Php link exporter

PHP programming forum. Ask questions or help people concerning PHP code. Don't understand a function? Need help implementing a class? Don't understand a class? Here is where to ask. Remember to do your homework!

Moderator: General Moderators

User avatar
iankent
Forum Contributor
Posts: 333
Joined: Mon Nov 16, 2009 4:23 pm
Location: Wales, United Kingdom

Re: Php link exporter

Post by iankent »

You don't need to use the $atag and $etag bits now, the regex takes care of working out which bits are links and which aren't, so you completely ignore the fact its in HTML

You need to run the regex against the pages HTML source which will return all of the URLs in the HTML that follow HTTP standards. In your parse_array you should be able to do something like this:

Code: Select all

 
preg_match_all($regex, $this->html, $matching_data);
return $matching_data;
 
where $regex is the one from my earlier post

I think that should return an array of URLs, though I haven't tested it. Let me know if you have any problems with it!
The_L
Forum Commoner
Posts: 64
Joined: Sun Nov 22, 2009 6:53 pm

Re: Php link exporter

Post by The_L »

omg im so confusied now...are you talking about $possibilities code???? O.0
User avatar
iankent
Forum Contributor
Posts: 333
Joined: Mon Nov 16, 2009 4:23 pm
Location: Wales, United Kingdom

Re: Php link exporter

Post by iankent »

The_L wrote:omg im so confusied now...are you talking about $possibilities code???? O.0
You don't need to use the array of possibilities, I suggested that when I thought you were looking for google/youtube links, and only to suggest it as a bad idea lol.

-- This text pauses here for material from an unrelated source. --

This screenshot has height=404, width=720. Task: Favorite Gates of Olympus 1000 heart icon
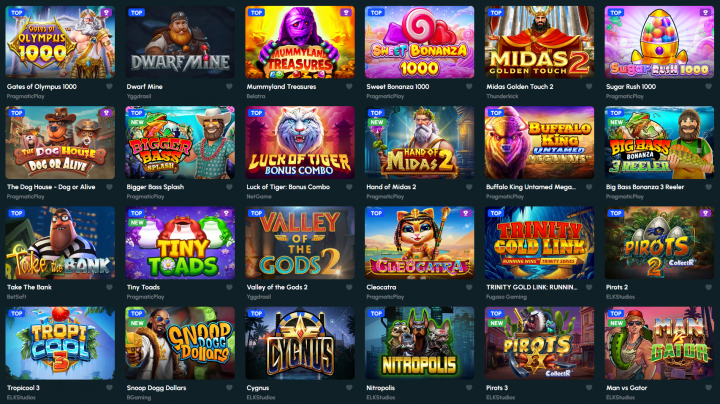coord(109,86)
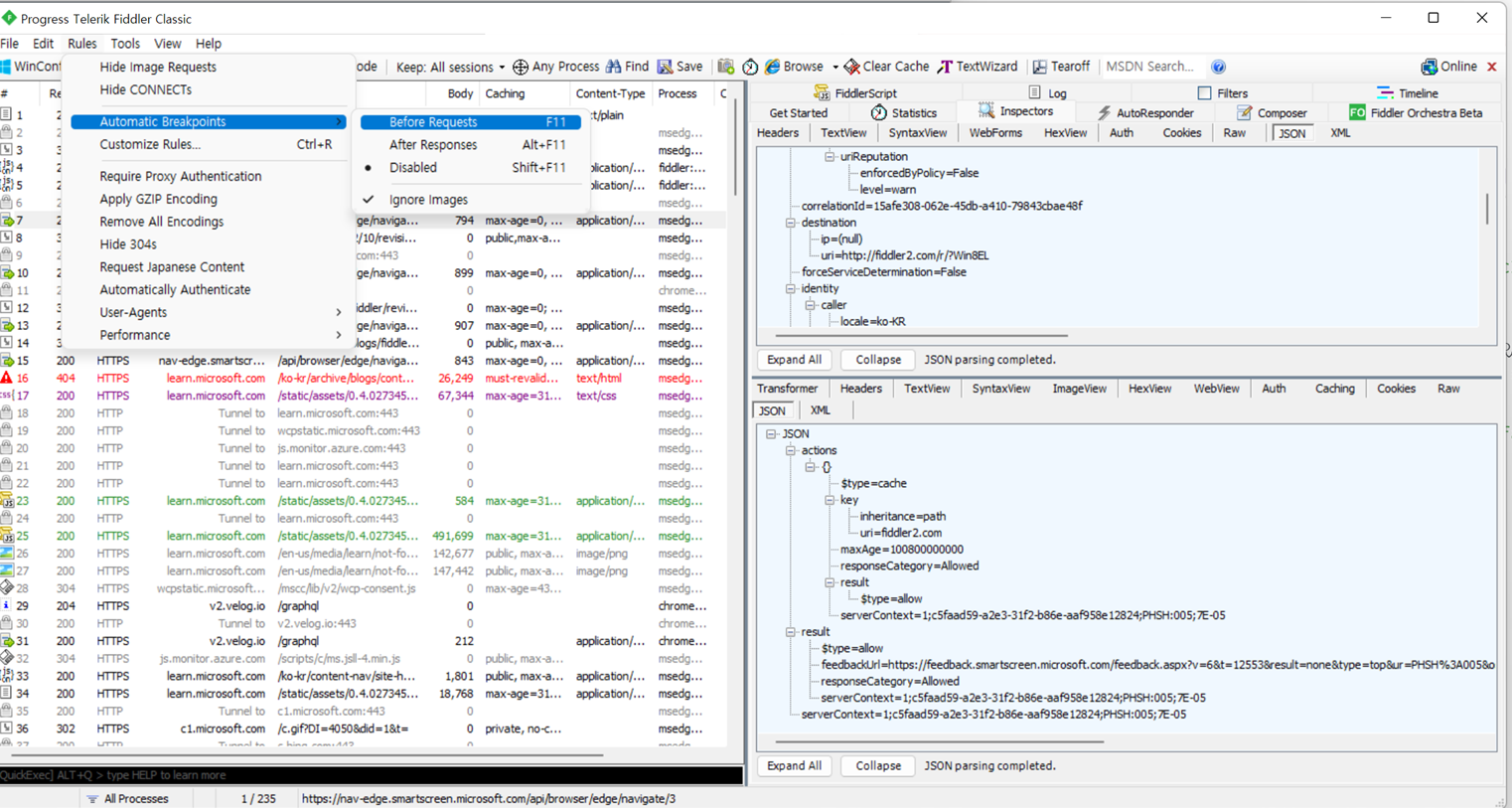The width and height of the screenshot is (1512, 808).
Task: Open the TextWizard tool
Action: 978,67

To achieve what you want, personally I'd forget about the tag matching and use the regex above to do some URL matching instead. You can then filter the results for unwanted URLs. Far quicker, more accurate and does what you want with little fuss. You don't need to understand the complicated regex (I certainly dont lol), but it does the job!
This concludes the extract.